- [What you should do]:
Format the entries below as one numbered list, omitting blank lines.

- [Records for the task]:

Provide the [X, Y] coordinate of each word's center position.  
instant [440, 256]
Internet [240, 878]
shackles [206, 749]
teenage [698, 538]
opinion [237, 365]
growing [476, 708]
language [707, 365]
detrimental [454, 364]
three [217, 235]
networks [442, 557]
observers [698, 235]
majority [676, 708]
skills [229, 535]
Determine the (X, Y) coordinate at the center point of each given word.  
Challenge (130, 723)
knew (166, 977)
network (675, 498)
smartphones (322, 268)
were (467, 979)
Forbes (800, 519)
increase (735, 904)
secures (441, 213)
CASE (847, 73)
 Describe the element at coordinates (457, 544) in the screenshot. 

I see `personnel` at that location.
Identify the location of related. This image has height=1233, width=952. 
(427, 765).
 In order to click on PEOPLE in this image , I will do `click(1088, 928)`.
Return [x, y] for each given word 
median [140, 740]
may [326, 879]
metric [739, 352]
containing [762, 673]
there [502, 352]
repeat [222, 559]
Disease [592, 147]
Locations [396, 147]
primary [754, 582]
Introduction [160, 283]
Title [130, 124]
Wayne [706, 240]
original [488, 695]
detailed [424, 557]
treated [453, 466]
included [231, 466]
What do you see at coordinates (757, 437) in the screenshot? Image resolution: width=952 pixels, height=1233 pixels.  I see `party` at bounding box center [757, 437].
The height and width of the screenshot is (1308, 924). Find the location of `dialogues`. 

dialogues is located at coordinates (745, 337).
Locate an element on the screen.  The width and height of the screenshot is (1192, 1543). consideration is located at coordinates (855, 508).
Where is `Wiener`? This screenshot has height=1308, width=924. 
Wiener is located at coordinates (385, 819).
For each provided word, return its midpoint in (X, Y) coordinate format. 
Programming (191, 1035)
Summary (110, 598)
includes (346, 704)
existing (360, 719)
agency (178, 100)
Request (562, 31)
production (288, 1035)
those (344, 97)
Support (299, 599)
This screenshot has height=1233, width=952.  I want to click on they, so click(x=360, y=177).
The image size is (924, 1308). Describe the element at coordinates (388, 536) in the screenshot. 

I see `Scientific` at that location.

- [Task solution]:
1. Provide the [X, Y] coordinate of each word's center position.  
2. instant [440, 256]
3. Internet [240, 878]
4. shackles [206, 749]
5. teenage [698, 538]
6. opinion [237, 365]
7. growing [476, 708]
8. language [707, 365]
9. detrimental [454, 364]
10. three [217, 235]
11. networks [442, 557]
12. observers [698, 235]
13. majority [676, 708]
14. skills [229, 535]
15. Determine the (X, Y) coordinate at the center point of each given word.  
16. Challenge (130, 723)
17. knew (166, 977)
18. network (675, 498)
19. smartphones (322, 268)
20. were (467, 979)
21. Forbes (800, 519)
22. increase (735, 904)
23. secures (441, 213)
24. CASE (847, 73)
25.  Describe the element at coordinates (457, 544) in the screenshot. 
26. I see `personnel` at that location.
27. Identify the location of related. This image has height=1233, width=952. 
28. (427, 765).
29.  In order to click on PEOPLE in this image , I will do `click(1088, 928)`.
30. Return [x, y] for each given word 
31. median [140, 740]
32. may [326, 879]
33. metric [739, 352]
34. containing [762, 673]
35. there [502, 352]
36. repeat [222, 559]
37. Disease [592, 147]
38. Locations [396, 147]
39. primary [754, 582]
40. Introduction [160, 283]
41. Title [130, 124]
42. Wayne [706, 240]
43. original [488, 695]
44. detailed [424, 557]
45. treated [453, 466]
46. included [231, 466]
47. What do you see at coordinates (757, 437) in the screenshot? Image resolution: width=952 pixels, height=1233 pixels.  I see `party` at bounding box center [757, 437].
48. The height and width of the screenshot is (1308, 924). Find the location of `dialogues`. 
49. dialogues is located at coordinates (745, 337).
50. Locate an element on the screen.  The width and height of the screenshot is (1192, 1543). consideration is located at coordinates (855, 508).
51. Where is `Wiener`? This screenshot has height=1308, width=924. 
52. Wiener is located at coordinates (385, 819).
53. For each provided word, return its midpoint in (X, Y) coordinate format. 
54. Programming (191, 1035)
55. Summary (110, 598)
56. includes (346, 704)
57. existing (360, 719)
58. agency (178, 100)
59. Request (562, 31)
60. production (288, 1035)
61. those (344, 97)
62. Support (299, 599)
63. This screenshot has height=1233, width=952.  I want to click on they, so click(x=360, y=177).
64. The image size is (924, 1308). Describe the element at coordinates (388, 536) in the screenshot. 
65. I see `Scientific` at that location.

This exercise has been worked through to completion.